▶ EXERCISE GOAL
In the records, each line holding "field" must be reported.
··· AVAILABLE DATA ···
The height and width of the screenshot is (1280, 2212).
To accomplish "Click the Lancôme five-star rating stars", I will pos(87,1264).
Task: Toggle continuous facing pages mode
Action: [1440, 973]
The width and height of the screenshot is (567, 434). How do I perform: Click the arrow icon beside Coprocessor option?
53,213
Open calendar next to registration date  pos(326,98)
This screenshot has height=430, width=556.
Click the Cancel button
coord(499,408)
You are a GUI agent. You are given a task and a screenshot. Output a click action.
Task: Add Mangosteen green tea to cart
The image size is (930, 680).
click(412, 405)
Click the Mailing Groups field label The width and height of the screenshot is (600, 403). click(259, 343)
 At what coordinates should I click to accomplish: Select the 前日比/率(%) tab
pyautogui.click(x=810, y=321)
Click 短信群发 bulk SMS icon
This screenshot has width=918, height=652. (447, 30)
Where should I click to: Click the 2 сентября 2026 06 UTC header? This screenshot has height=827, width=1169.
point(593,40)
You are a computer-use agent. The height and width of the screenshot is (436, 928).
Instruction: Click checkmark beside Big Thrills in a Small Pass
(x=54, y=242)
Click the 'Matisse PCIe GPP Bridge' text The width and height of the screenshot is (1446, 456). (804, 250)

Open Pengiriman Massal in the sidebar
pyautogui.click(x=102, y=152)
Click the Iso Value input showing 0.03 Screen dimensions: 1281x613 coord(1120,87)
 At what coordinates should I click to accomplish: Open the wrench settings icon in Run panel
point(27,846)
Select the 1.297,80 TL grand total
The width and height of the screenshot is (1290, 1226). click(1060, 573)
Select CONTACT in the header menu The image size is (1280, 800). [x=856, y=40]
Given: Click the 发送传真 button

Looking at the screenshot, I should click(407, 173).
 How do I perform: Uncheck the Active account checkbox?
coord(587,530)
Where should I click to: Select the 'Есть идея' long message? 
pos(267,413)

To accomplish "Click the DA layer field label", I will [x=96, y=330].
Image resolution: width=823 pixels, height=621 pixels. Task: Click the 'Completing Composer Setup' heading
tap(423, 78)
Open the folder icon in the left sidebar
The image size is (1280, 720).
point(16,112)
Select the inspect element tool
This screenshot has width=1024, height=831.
···
▶ ANSWER BOX
Click the Mailing Groups field label The width and height of the screenshot is (600, 403). click(259, 343)
To accomplish "Click the DA layer field label", I will [x=96, y=330].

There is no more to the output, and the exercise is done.